Opis zadania: Proszę zmodyfikować poniższe rekordy i przytoczyć je w całości, zastępując każde wystąpienie „Instruction” słowem „Command”. Pozostała treść ma pozostać bez zmian.
········
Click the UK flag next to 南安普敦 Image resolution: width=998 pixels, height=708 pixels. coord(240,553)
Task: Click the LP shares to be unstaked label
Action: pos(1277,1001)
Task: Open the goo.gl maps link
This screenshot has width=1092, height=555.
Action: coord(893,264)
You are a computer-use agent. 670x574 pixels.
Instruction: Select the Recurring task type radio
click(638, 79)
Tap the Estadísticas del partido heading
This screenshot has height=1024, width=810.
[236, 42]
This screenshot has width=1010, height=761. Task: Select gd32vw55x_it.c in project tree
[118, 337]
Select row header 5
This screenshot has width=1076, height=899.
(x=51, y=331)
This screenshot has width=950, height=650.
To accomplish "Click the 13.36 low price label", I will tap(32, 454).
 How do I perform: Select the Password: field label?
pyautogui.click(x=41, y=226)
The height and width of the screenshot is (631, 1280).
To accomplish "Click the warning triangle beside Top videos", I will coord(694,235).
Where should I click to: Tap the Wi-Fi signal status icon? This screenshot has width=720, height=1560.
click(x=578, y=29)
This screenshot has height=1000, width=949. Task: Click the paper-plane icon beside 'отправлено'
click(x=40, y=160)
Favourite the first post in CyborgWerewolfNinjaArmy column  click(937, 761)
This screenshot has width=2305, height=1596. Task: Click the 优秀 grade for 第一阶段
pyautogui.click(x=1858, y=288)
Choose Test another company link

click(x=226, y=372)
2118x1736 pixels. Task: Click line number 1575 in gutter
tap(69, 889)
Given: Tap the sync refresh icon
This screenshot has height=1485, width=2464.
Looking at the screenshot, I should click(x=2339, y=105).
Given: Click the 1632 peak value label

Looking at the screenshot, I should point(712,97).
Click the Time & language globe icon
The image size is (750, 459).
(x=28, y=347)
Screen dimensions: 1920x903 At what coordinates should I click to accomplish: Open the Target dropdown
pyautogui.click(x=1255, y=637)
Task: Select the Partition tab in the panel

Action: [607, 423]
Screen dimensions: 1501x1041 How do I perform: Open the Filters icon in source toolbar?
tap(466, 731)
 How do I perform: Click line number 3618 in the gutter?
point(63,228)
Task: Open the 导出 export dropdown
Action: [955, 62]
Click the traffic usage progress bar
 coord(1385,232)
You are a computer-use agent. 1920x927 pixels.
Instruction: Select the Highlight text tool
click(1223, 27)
········
Odpowiedź:
Click the UK flag next to 南安普敦 Image resolution: width=998 pixels, height=708 pixels. coord(240,553)
Task: Click the LP shares to be unstaked label
Action: pos(1277,1001)
Task: Open the goo.gl maps link
This screenshot has width=1092, height=555.
Action: coord(893,264)
You are a computer-use agent. 670x574 pixels.
Command: Select the Recurring task type radio
click(638, 79)
Tap the Estadísticas del partido heading
This screenshot has height=1024, width=810.
[236, 42]
This screenshot has width=1010, height=761. Task: Select gd32vw55x_it.c in project tree
[118, 337]
Select row header 5
This screenshot has width=1076, height=899.
(x=51, y=331)
This screenshot has width=950, height=650.
To accomplish "Click the 13.36 low price label", I will tap(32, 454).
 How do I perform: Select the Password: field label?
pyautogui.click(x=41, y=226)
The height and width of the screenshot is (631, 1280).
To accomplish "Click the warning triangle beside Top videos", I will coord(694,235).
Where should I click to: Tap the Wi-Fi signal status icon? This screenshot has width=720, height=1560.
click(x=578, y=29)
This screenshot has height=1000, width=949. Task: Click the paper-plane icon beside 'отправлено'
click(x=40, y=160)
Favourite the first post in CyborgWerewolfNinjaArmy column  click(937, 761)
This screenshot has width=2305, height=1596. Task: Click the 优秀 grade for 第一阶段
pyautogui.click(x=1858, y=288)
Choose Test another company link

click(x=226, y=372)
2118x1736 pixels. Task: Click line number 1575 in gutter
tap(69, 889)
Given: Tap the sync refresh icon
This screenshot has height=1485, width=2464.
Looking at the screenshot, I should click(x=2339, y=105).
Given: Click the 1632 peak value label

Looking at the screenshot, I should point(712,97).
Click the Time & language globe icon
The image size is (750, 459).
(x=28, y=347)
Screen dimensions: 1920x903 At what coordinates should I click to accomplish: Open the Target dropdown
pyautogui.click(x=1255, y=637)
Task: Select the Partition tab in the panel

Action: [607, 423]
Screen dimensions: 1501x1041 How do I perform: Open the Filters icon in source toolbar?
tap(466, 731)
 How do I perform: Click line number 3618 in the gutter?
point(63,228)
Task: Open the 导出 export dropdown
Action: [955, 62]
Click the traffic usage progress bar
 coord(1385,232)
You are a computer-use agent. 1920x927 pixels.
Command: Select the Highlight text tool
click(1223, 27)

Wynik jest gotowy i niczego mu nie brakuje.